TTR and Point Prevalence - Making Sense of Anticoagulation Control
We spoke to our Clinical Director, Dr Robert Treharne Jones, about these two main methods of assessing anticoagulation control.
“Point prevalence is a statistical tool which checks the most recent INR blood result against the target INR for each patient in the assessment group. Those results which fall within the +/- 0.5 range are deemed as showing good control, while other results may fall above or below the upper and lower limits for each patient and do not form part of the PP result. Point prevalence results for groups of patients being managed using INRstar typically have a median value of about 80%, according to INRstar PP feedback data meaning that 4 out of every 5 patients had an in-range blood result on the most recent occasion their INR was checked. This compares well with results for patients managed using manual methods which typically fall between 55%-60% according to reports from our training and installations team.

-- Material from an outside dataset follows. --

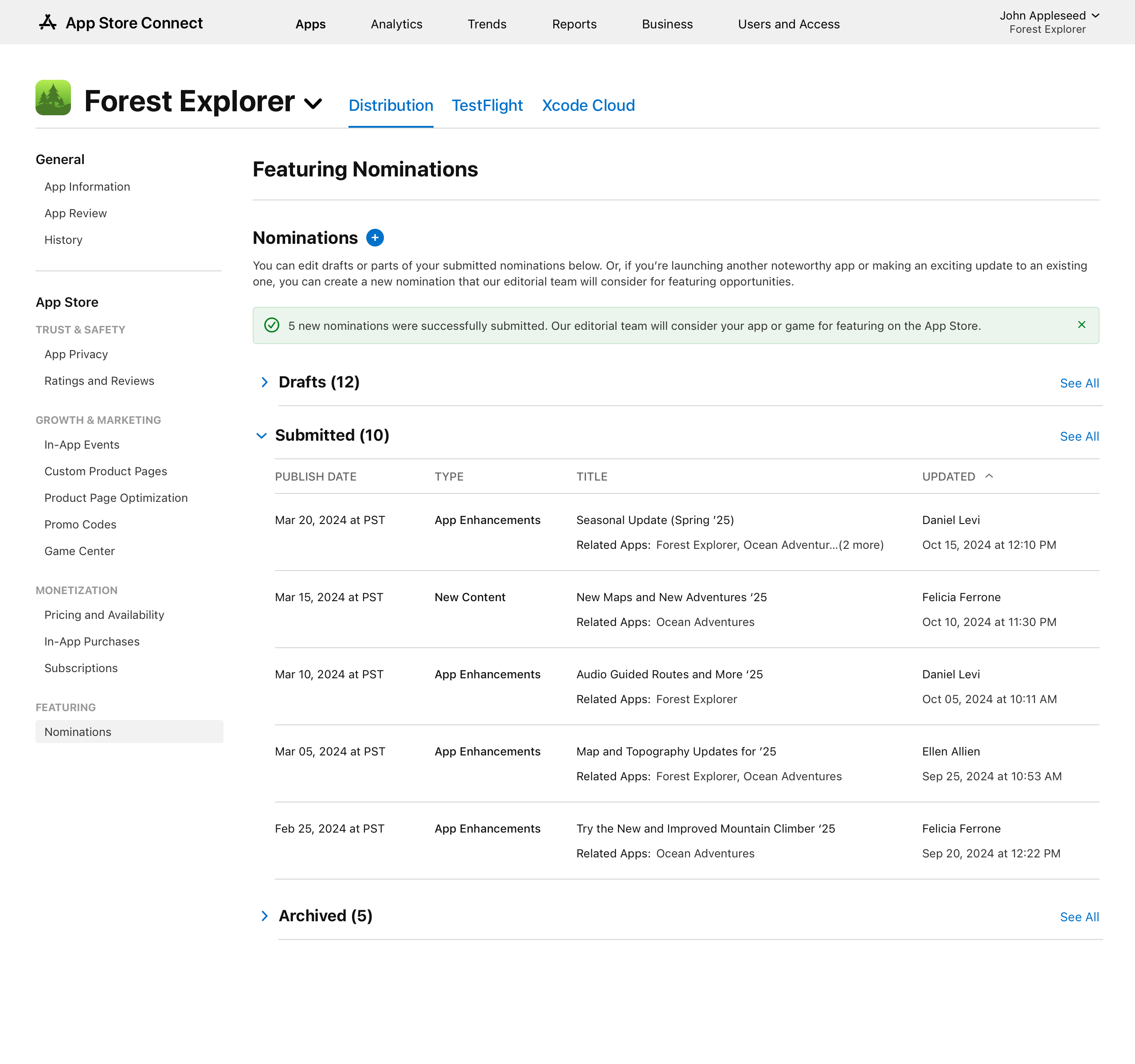1135x1064 pixels.
Task: Click the App Store Connect logo icon
Action: click(x=46, y=22)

Because PP gives an indication of only the most recent test result, rather than an overall degree of control, it has now been largely superseded by TTR, but both assessment tools are now available in INRstar.
TTR works out the estimated time each patient is spending in-range over a much longer period of time and relies on the supposition that there is a linear relationship between successive INR blood results. For instance, if a patient with a target of 2.5 has one INR of 2.5 followed by another of 3.5 then the TTR for that patient (the iTTR) during that short period would be assumed to be 50%, since half the intervening time is spent in-range between 2.5 and 3.0 and the other half out of range between 3.0 and 3.5.

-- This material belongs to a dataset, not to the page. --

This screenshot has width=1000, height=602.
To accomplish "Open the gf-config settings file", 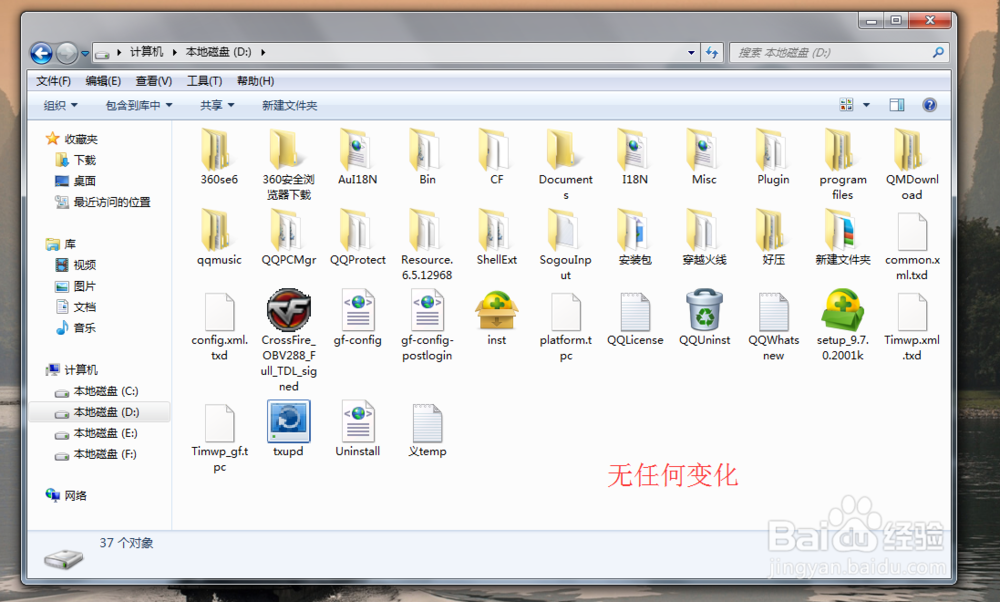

It is almost impossible to calculate TTR and iTTR quickly and easily without the aid of a computer programme such as INRstar.
TTR results are useful, not only to give an overall assessment of the efficacy of a clinic but also to indicate whether patients may benefit from a switch to one of the new oral anticoagulant drugs (NOACs or ODIs). An iTTR figure of more than 65% generally implies good control, and patients may be left on warfarin so long as both they and their clinician are happy with the current situation. Patients whose iTTR falls below 60% may be considered for a switch to one of the NOACs, but if the iTTR figure falls below 40% then action is required. The evidence suggests that such patients are at greater risk of another thrombotic event than if they were to take no warfarin at all! In these circumstances, if the patient merits continued anticoagulation, then a switch to a NOAC is recommended.”